Quando si parla di recidiva nel nostro Paese spesso si citano dati approssimativi, anche perché le ricerche sono poche, e per lo più ormai datate. Vale la pena però leggere uno studio, “Pena e ritorno. Una ricerca su interventi di sostegno e recidiva” di Giovanni Torrente e Daniela Ronco, che per quanto limitato a una esperienza nel contesto piemontese, mette a nudo i problemi più spinosi, affermando che “la fotografia del sistema penitenziario italiano mostra come al di là di progetti estemporanei e circoscritti, la formazione e il lavoro in carcere risultano lontani dall’obiettivo della qualificazione”. Si parla proprio del “ruolo del carcere nel consolidamento del precariato”, quindi nessuna illusione sui percorsi di reinserimento, ma uno sguardo in un certo senso impietoso. Colpisce anche, e lo dico da responsabile di una realtà che riunisce moltissime associazioni di Volontariato nell’ambito penale, che da questo studio emerga che “purtroppo, il terzo settore non si afferma come un soggetto promotore di nuove forme di mobilità sociale”.
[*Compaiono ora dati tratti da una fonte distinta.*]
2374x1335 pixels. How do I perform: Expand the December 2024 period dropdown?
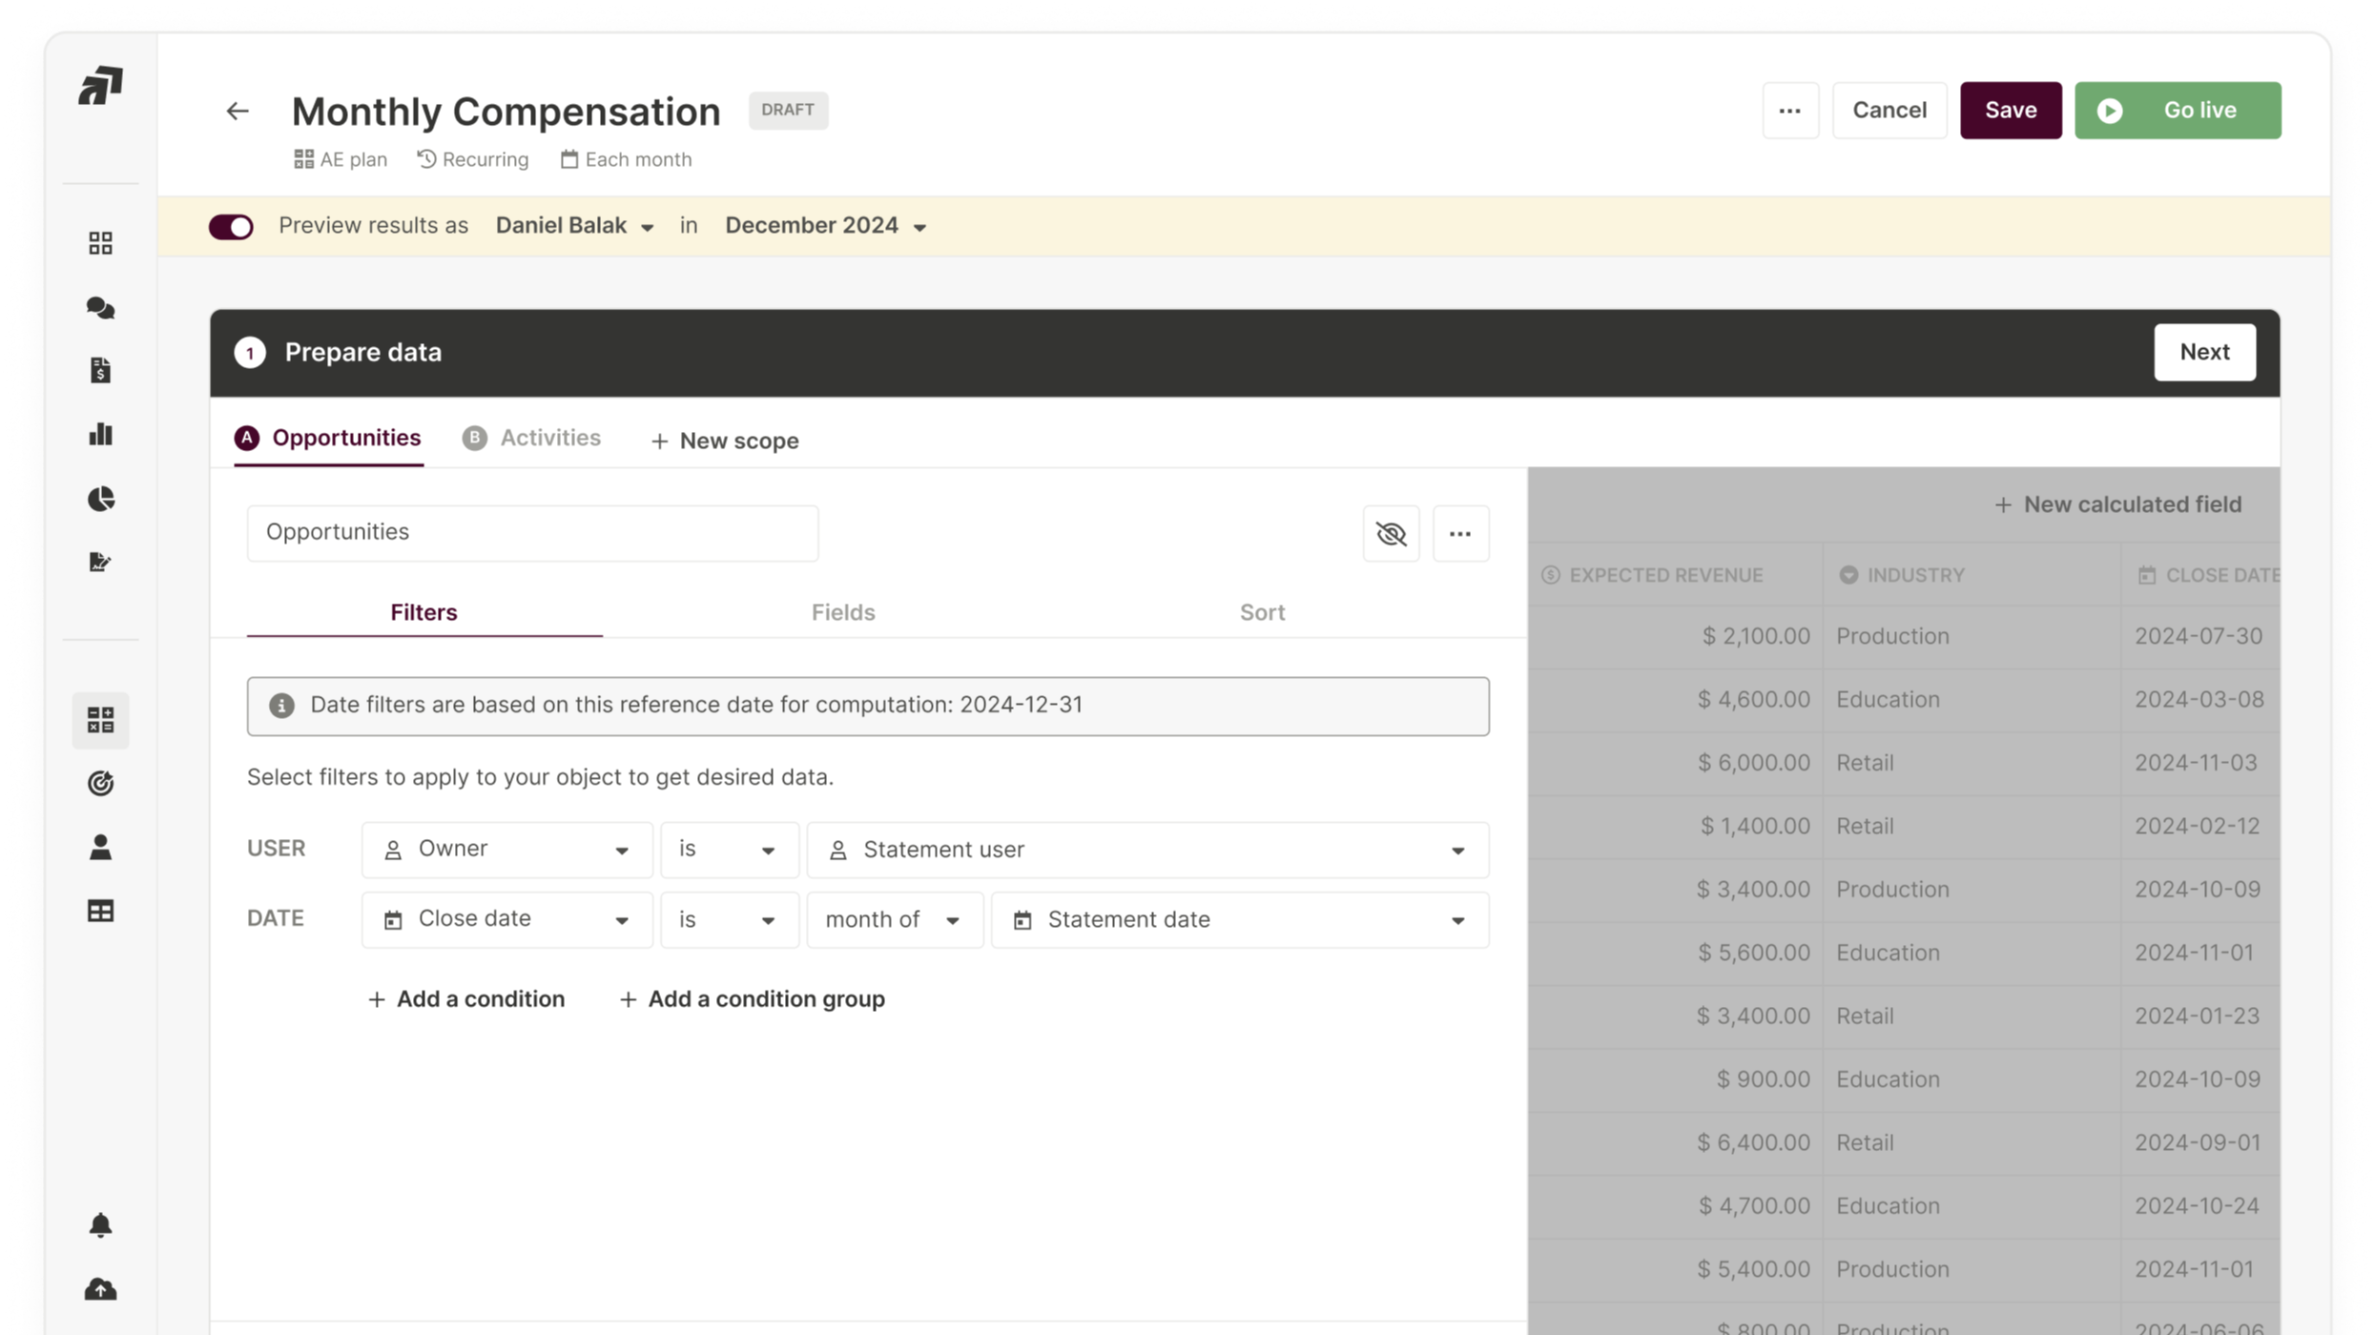(824, 225)
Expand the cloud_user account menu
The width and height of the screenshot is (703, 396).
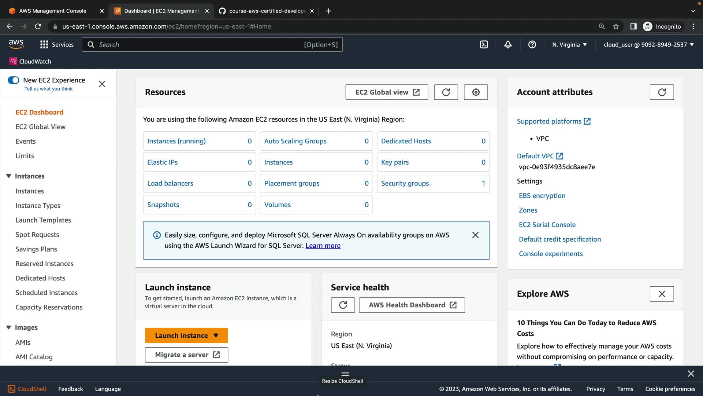(x=648, y=45)
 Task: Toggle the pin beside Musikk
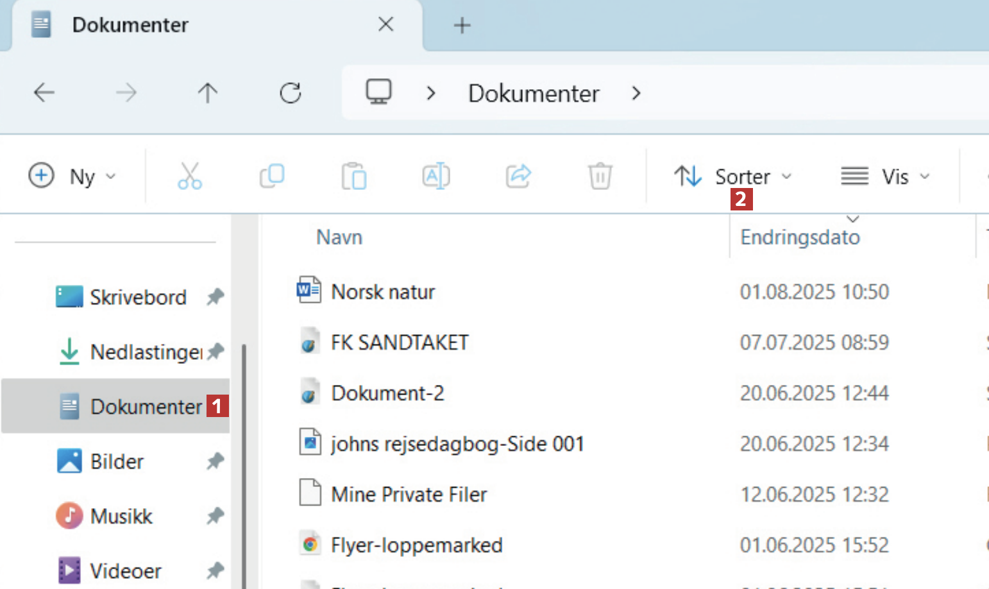point(216,516)
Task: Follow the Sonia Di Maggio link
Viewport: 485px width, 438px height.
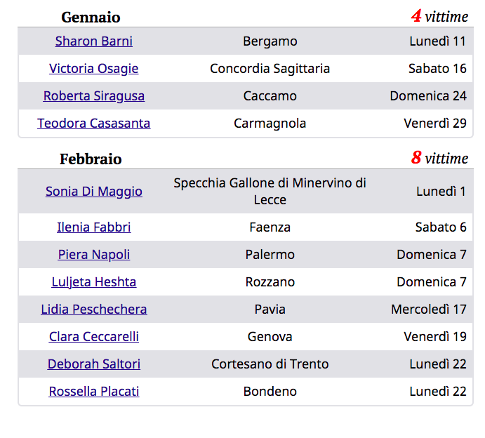Action: [93, 192]
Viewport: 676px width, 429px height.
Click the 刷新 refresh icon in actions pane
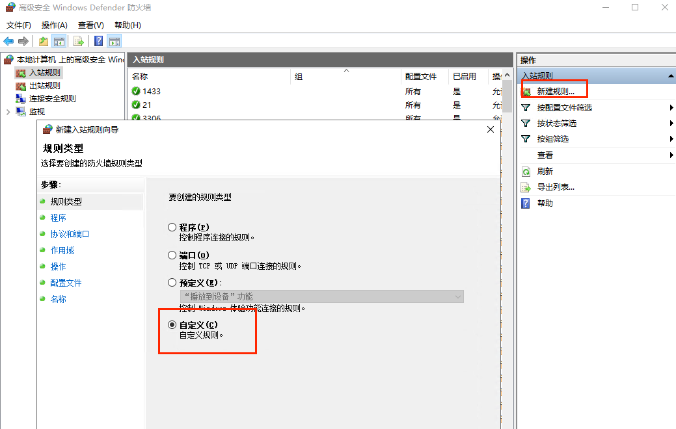pyautogui.click(x=526, y=172)
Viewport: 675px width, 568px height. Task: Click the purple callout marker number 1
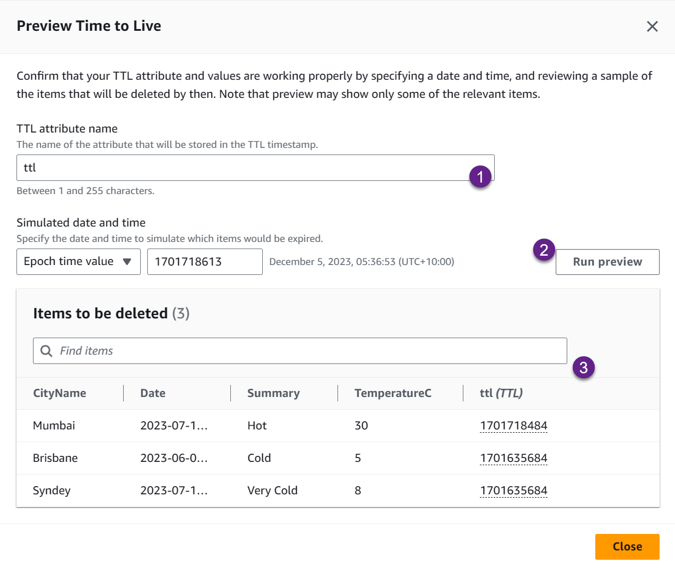point(480,177)
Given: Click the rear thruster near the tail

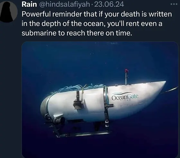Looking at the screenshot, I should click(x=59, y=120).
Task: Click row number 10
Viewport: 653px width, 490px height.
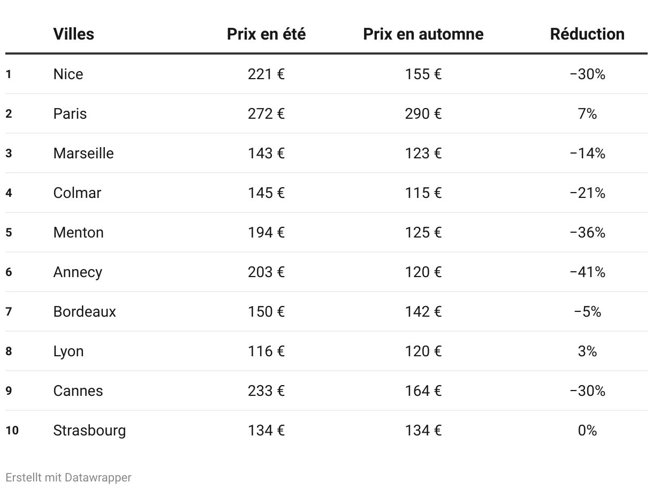Action: (12, 430)
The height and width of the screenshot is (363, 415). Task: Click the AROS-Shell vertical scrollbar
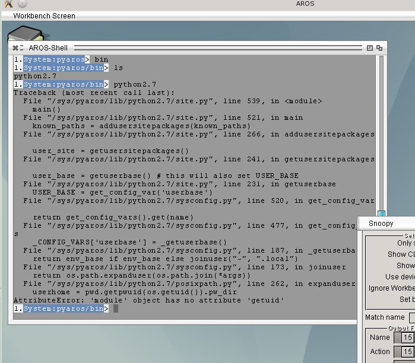381,130
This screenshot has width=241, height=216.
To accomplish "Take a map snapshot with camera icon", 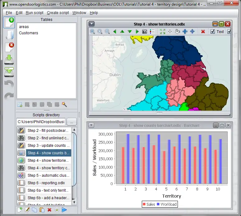I will coord(145,31).
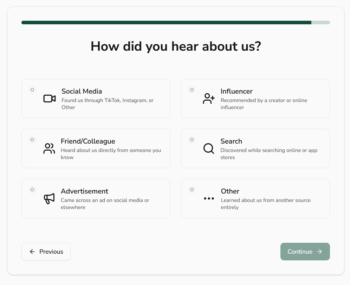Click the video camera icon for Social Media

(x=50, y=99)
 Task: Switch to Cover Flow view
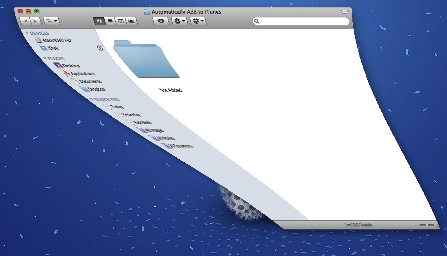(132, 21)
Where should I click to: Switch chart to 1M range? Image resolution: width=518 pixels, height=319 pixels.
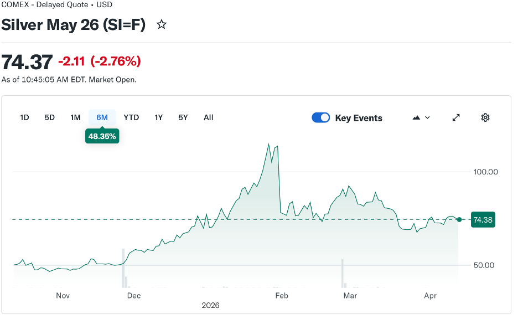[75, 117]
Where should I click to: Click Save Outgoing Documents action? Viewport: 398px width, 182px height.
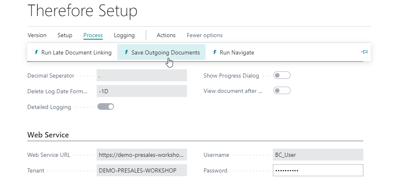(x=166, y=52)
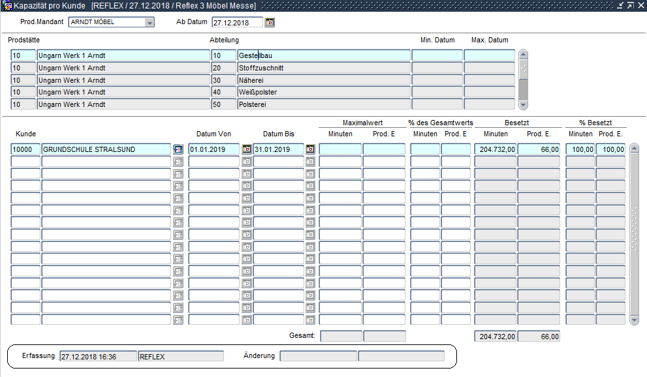Viewport: 647px width, 377px height.
Task: Click the Min. Datum field for Gestellbau
Action: coord(437,55)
È tutta la catena della lotta alla recidiva, che dovrebbe iniziare da una carcerazione sensata, che invece non funziona. A partire dal lavoro in carcere, che dovrebbe essere un diritto, e invece riguarda solo 17.042 persone alle dipendenze dell’Amministrazione e 3.029 (dati DAP) che fanno un lavoro vero alle dipendenze di imprese o cooperative. Ma questi dati fanno arrabbiare anche perché è quasi scontato che lavorare per l’Amministrazione penitenziaria non fa imparare un mestiere, ma insegna a galleggiare senza professionalità e poi uscire dal carcere ancora più emarginati.

Provate a mangiare il vitto dell’Amministrazione e capirete quanto è lontana la realtà da quello che dice l’Ordinamento: “L’organizzazione e i metodi del lavoro penitenziario devono riflettere quelli del lavoro nella società libera al fine di far acquisire ai soggetti una preparazione professionale adeguata alle normali condizioni lavorative per agevolarne il reinserimento sociale”.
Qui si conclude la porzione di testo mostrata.